Further watering down the impact of the decision is the directive of the Court to the Foreign Affairs Secretary to “negotiate“ with US government representatives “pending which the status quo shall be maintained...” In other words, the Philippine and US governments can both drag their feet transferring Cpl Smith back to a Philippine jail while they take their time agreeing as to what detention facility is most “appropriate”. Meanwhile Cpl Smith gets to stay put in his comfortable quarters surrounded by supportive fellow Americans.

The SC decision, penned by Justice Adolfo Azcuña and assented to by nine justices against four dissenters, flies in the face of a 25 March 2008 ruling by the US Supreme Court, in Medellin v Texas that “a treaty, even if ratified by the United States Senate, is not enforceable as domestic federal law in the US, unless the US Congress enacts the implementing legislation, or the treaty by its terms is self-executory and ratified by the US Senate as such.”

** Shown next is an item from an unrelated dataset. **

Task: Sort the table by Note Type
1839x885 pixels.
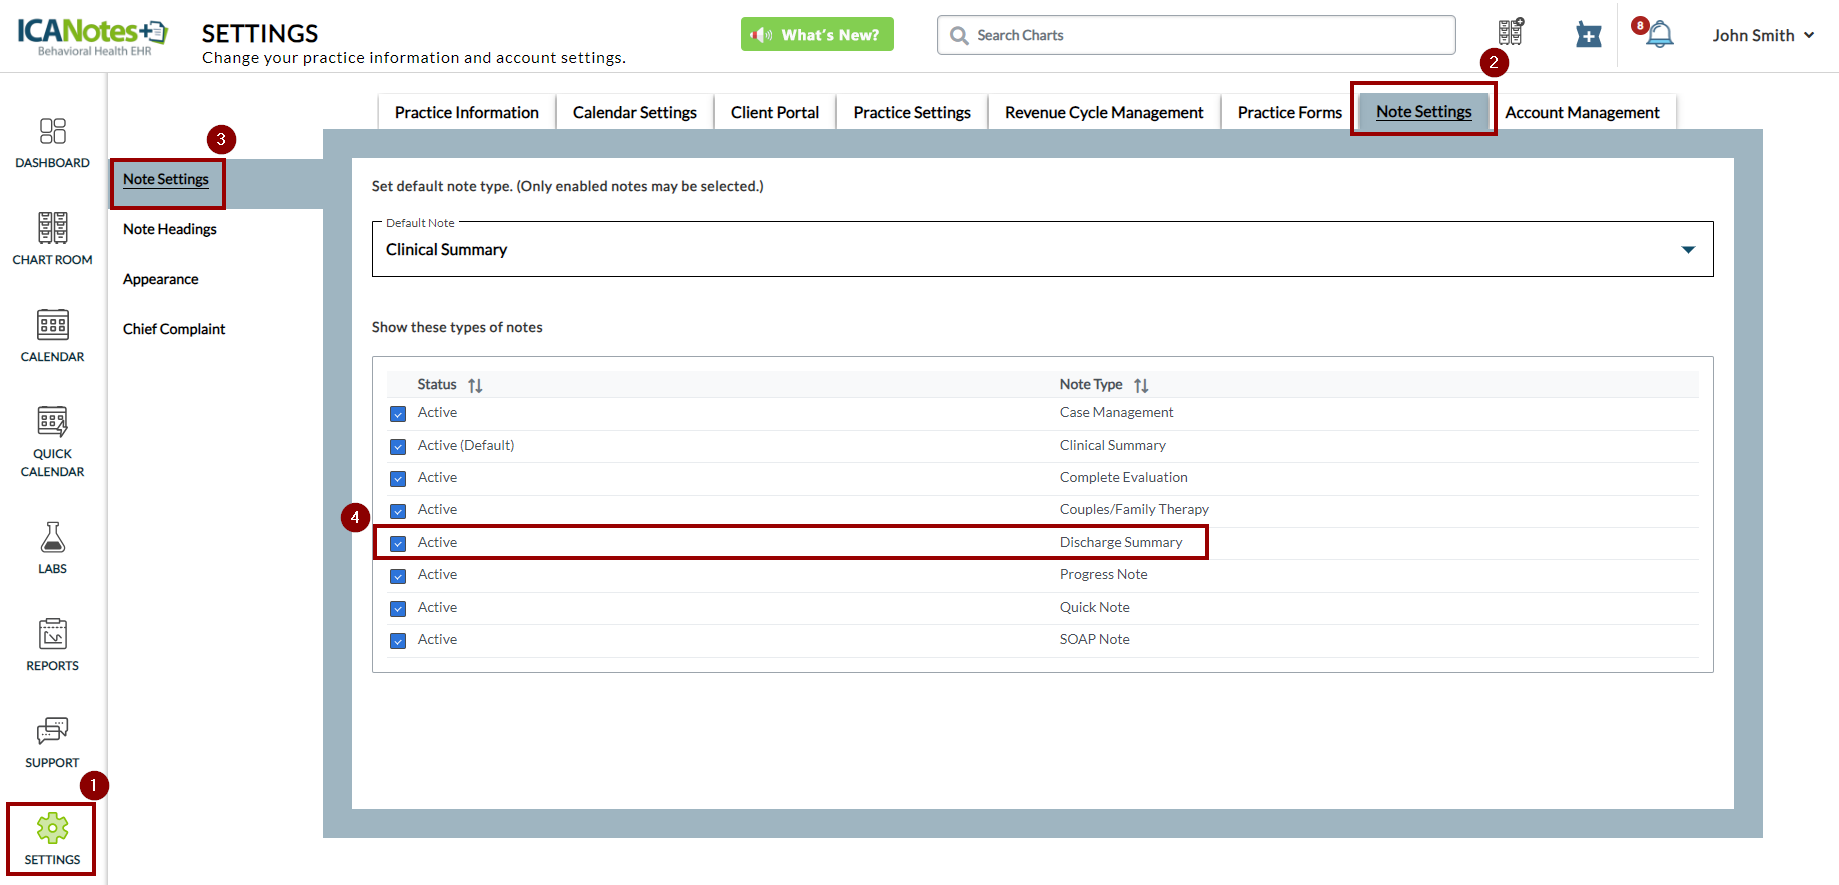Action: pos(1141,385)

In a separate dissenting opinion, Justice Antonio Carpio said, “Under Medellin, the VFA is indisputably not enforceable as domestic federal law in the United States. On the other hand, since the Philippine Senate ratified the VFA, the VFA constitutes domestic law in the Philippines. This unequal legal status of the VFA violates Section 25, Article XVIII of the Philippine Constitution, which specifically requires that a treaty involving the presence of foreign troops in the Philippines must be equally binding on the Philippines and on the other contracting State.” In the light of the Medellin ruling, any assertion of sovereignty by the Philippines is rendered legally in doubt and is certain to be an uphill battle.

The US can reiterate its interpretation that US custody over Cpl Smith extends even up to his current status of being convicted because the applicable VFA provision is Section 6 and not Section 10 as the SC held. More ominously, the US can invoke the Medellin decision in declaring that the VFA is not legally binding on the US in the Smith case since it has not been ratified by the US Senate much less has implementing legislation been passed by the US Congress.

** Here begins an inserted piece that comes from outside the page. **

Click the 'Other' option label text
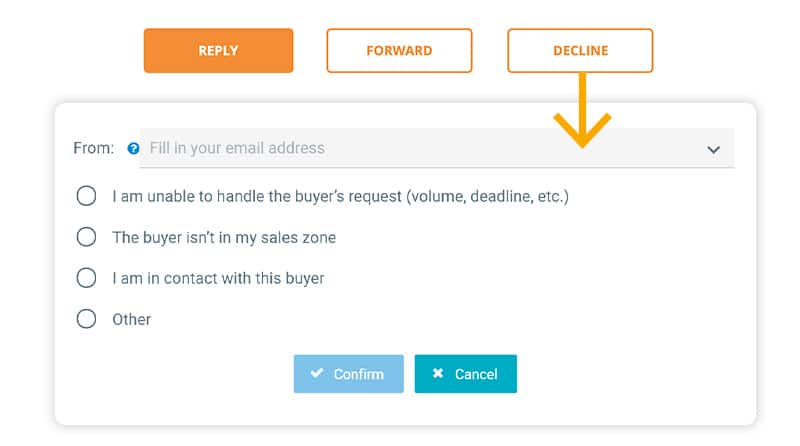 [132, 319]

Ergo the Philippine Supreme Court’s decision is meaningless unless, the Obama administration is convinced that it needs to maintain the charade that Philippine sovereignty is not derogated by the VFA. To save face for the Philippine government, and in its own interest, the US could appear to comply with the SC ruling and agree to Philippine custody, while insisting on the specific facility for Smith that it will agree to. (In this regard, Smith’s lawyer has a novel idea: the US can carve up a piece of the US embassy property and revert it to the Philippines as part of its national territory while retaining actual control of that piece of property.)

Given the arrant disdain by the sole Superpower for international law and the US government’s need to demonstrate to its soldiers that it can shield them from the long arm of another country’s national law while pursuing its military adventures overseas, it is likely that the US will holds its ground. It will try to figure out how it can escape compliance with the SC ruling and still manage the political fallout that can ensue.

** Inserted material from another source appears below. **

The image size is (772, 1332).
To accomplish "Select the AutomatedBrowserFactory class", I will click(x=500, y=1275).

The upcoming Balikatan war “exercises” will certainly be used as leverage by the US government in securing favorable terms for Smith. In the same way that the US cancelled earlier scheduled Balikatan “exercises” until it could get favorable action on Smith’s detention from the Arroyo government, the Philippine government needs to be pressured to do no less.

Justices Puno, Carpio, Martinez and Morales correctly saw the fatal legal flaw of the VFA is not just in Article V regarding criminal jurisdiction over erring US troops. The entire Agreement is a violation of Section 25, Article XVIII of the Philippine Constitution that governs the constitutionality of the VFA.

To quote Section 25 in full: “After the expiration in 1991 of the Agreement between the Republic of the Philippines and the United States of America concerning Military Bases, foreign military bases, troops, or facilities shall not be allowed in the Philippines except under a treaty duly concurred in by the Senate and, when the Congress so requires, ratified by a majority of the votes cast by the people in a national referendum held for that purpose, and recognized as a treaty by the other contracting State. “ (Emphasis supplied.)

But beyond legal arguments and procedures, the political reality is that the Arroyo regime has shown itself incapable of standing up to the US on the issue of Cpl Smith’s detention and generally, just how subservient it is to the US, especially on foreign policy matters such as the US war of terror and US troops presence in the Philippines.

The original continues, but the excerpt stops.